No. 150.
Mr. Pendleton to Mr. Bayard
Legation of
the United States,
Berlin, November 16, 1885.
(Received November 30.)
No. 114.]
Sir: I inclose herewith an article, with
translation, from the Staatsburger Zeitung, of this city, of the 15th
instant.
It has no special significance except as showing the views taken by very many
Germans of the power of expulsion, and its reasonable exercise in the given
cases.
It is hardly necessary to say that the correspondent speaks for himself
alone, and that I am responsible for nothing except the statement of the
number of cases in the neighborhood of Föhr, in which my intervention was at
that time sought.
Inclosed herewith I also transmit an article, with translation, from the
Berlin Preussische Zeitung of the 13th instant.
I am, &c.,
[Inclosure 1 in No.
114.—Translation.]
Extract from the Staatsburger Zeitung of Sunday,
November 15.
In relation to the expulsion of German-American citizens, the Berlin
correspondent of the Breslau Morning Zeitung, who has spent some years
in the United States, writes the following:
According to information from the island Föhr, fifteen German-Americans
have suddenly received the order to leave.

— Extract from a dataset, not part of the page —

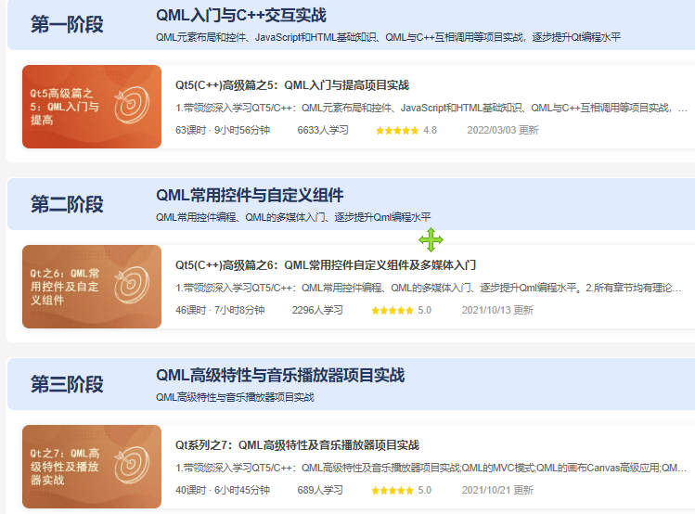695x514 pixels.
Task: Select the 第二阶段 stage header
Action: [67, 205]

This news was all the more
calculated to excite great uneasiness among the ten thousand
German-Americans who again live in Germany, because they see the
numerous expulsions of the subjects of other nationalities. In order to
come to the truth of the matter I visited the American minister, Mr.
Pendleton, and asked for information. Whilst the minister declared that
he did not know the number of notices of expulsion, he said also that
his intervention had been sought in four cases only; that is, in other
words, that notices have in fact been given in four cases only, for
never has a notice of expulsion been given to an American without his
claiming the intervention of the minister, and that coincides with my
information from other sources. With this statement vanishes also the
exaggeration of the report, for these four cases are announced not from
Föhr alone, but from the neighborhood of Föhr. From the islands and the
coasts young men can easily emigrate to America. It is very possible
that these four men have returned at the same time and attract some
attention. In any case these events in the north of Germany have been
repeated nowhere else. And it can be said in the most certain manner
that here is no question of a new system; but that a fact which has
happened occasionally for years has attracted special attention because
of the time at which it happened, and has been immoderately exaggerated.

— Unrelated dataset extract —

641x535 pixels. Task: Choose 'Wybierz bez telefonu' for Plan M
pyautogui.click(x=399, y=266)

The new American minister, even [Page 311] in the short time he has been in Berlin, has experienced, as his
predecessors, Bancroft, Kasson, Taylor, Sargent, &c., were
accustomed to say, that the German Government shows no disposition to he
especially hard on German-Americans. Questions usually arise in relation
to those who have not performed their military duty. Political suspects
must expect to be treated more sharply.
Young German-Americans are usually given the choice, either to return to
America or to perform the duties here of a German subject, if they draw
special attention to themselves. The so-called Bancroft treaty, which
regulates this subject, provides that the German who has become an
American citizen and then returns to Germany, shall be considered an
American citizen for two years, but afterwards shall be held to be a
German subject again. This provision, clear as it seems to be, is
subject to question, and has given rise to differences of opinion as to
its meaning. Whilst Germany claims that the native German who acquires
American naturalization becomes again a German after two years, America
asserts that even after the lapse of two years there is needed some
especial indication of his surrender of his American citizenship, and
out of this spring up many differences. But they have always been in
some way reconciled. That a young German, who shortly before he is
required to enter the army, leaves Germany, and returns immediately
after the lapse of five years, which are necessary for American
naturalization, to snap his fingers in the face of the Government,
should be held either to perform his military duty here or to return to
America, even the American papers find entirely right. They are not mild
in their judgment over those who wish to enjoy the rights of citizenship
in two nations and to perform the duties of citizenship in neither. They
have no sympathy with those of whom they with right declare that they
would be just as ready to claim German protection if it would avail to
screen them from the perfarmance of a duty to the United States. The
four cases on the island Föhr are not distinguishable from those
described above. Up to this time nothing has been determined as to
them.
[Inclosure 2 in No.
114.—Translation.]
Extract from the Berlin Preussische Zeitung of
November 13, 1885.
[November 13,
1885]
the settlement of foreigners.
In North Schleswig, an old ordinance against the settlement of foreigners
has been again enforced. The landrath of the district Hardesleben has
given notice that the decree of the 5th November, 1841, is still in
force, according to which no foreigner can settle in any circuit of the
district without official sanction, or even take up a temporary
residence in any circuit without permission.